Regenerate launches European regenerative agriculture fund

The firm is also gearing up to launch a venture capital vehicle that will make complimentary agtech investments.

Regenerate Asset Management has launched a regenerative agriculture fund aimed at making investments to support the European transition to regenerative farmland practices.

The Regenerate European Sustainable Agriculture Fund has received a cornerstone investment of approximately €150 million from M&G Investment’s Catalyst strategy.

Regenerate CEO Ben Stafford and chief investment officer Ryan Cameron declined to disclose the vehicle’s fundraising target to Agri Investor, but Stafford said they would consider it a “success” if they are able to double the initial commitment from M&G.

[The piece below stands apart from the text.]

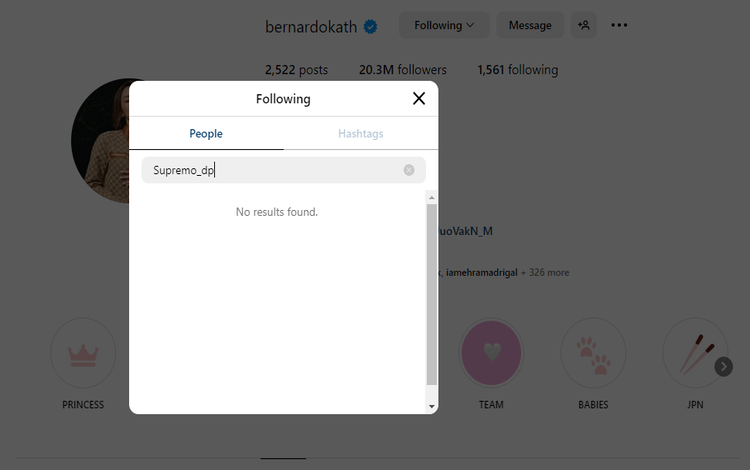This screenshot has width=750, height=470.
Task: Open the TEAM heart highlight
Action: [491, 353]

The pair formerly worked together at Impax Asset Management and left the impact investing firm to establish Regenerate in 2018. The potential for dramatic environmental gains in agriculture encouraged them to focus on the food production industry, said Stafford.

“Our genesis story was really up when we first understood that ag was a place where there’s a huge swing factor from extractive to regenerative,” said Stafford. “So if most ag businesses are emitting one tonne of CO2 per hectare, the capacity to go to a 10 tonnes of carbon sequestered per hectare is actually possible – the swing factor is huge.”

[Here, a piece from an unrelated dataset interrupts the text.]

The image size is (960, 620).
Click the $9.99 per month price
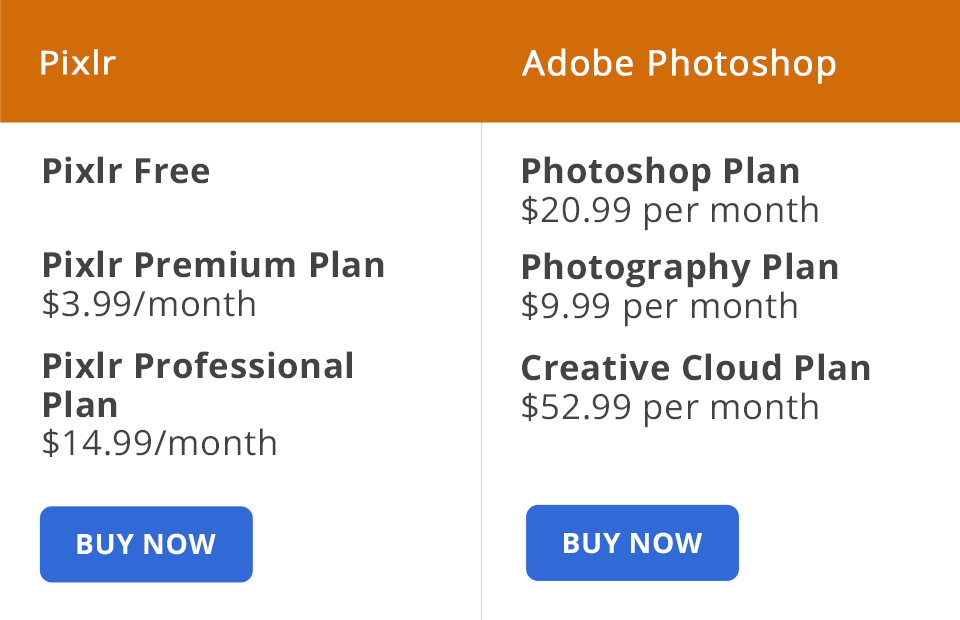coord(658,306)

The RESA fund will target agricultural businesses in western Europe that already own farms and will lead them through a regenerative transition over a period of three to five years. The fund will target low double digit returns.

“We are not investing in climate in a way that will appeal to everyone,” said Stafford. “We’re focusing on regenerative livestock, we’re focusing on tree crops, we’re focusing on integration and stacking of revenue in order to get microorganisms back in the soil and regenerate the soil.”

The own and operate strategy will consider investments based on the their potential to transition to regenerative and sustainable practices, added Stafford, and so could invest in a livestock-heavy assets or vice versa.

“A lot of land has been fenced off across the world because it is ‘forest’. [We want to] put that land back into agricultural use for woodland grazing and silvopasture, which is very important to us because it gives livestock a different nutritional profile, which is important to animal health.”

Cameron added: “So long as you are truly arranging land management around climate-conscious food production, where that business model is transitioning towards and promoting the restoration of soil health, that’s what we see to be regenerative. And then you’re layering that with the product opportunities and traceability of the food that you’re producing.”

He added that the firm has already launched and invested a preliminary £3 million ($3.7 million; €3.4 million) venture capital to make complimentary investments in agtech companies aligned to regenerative agriculture.

The firm is now gearing up launch a “larger” VC fund, confirmed Cameron, which will be called Regenerate Ventures.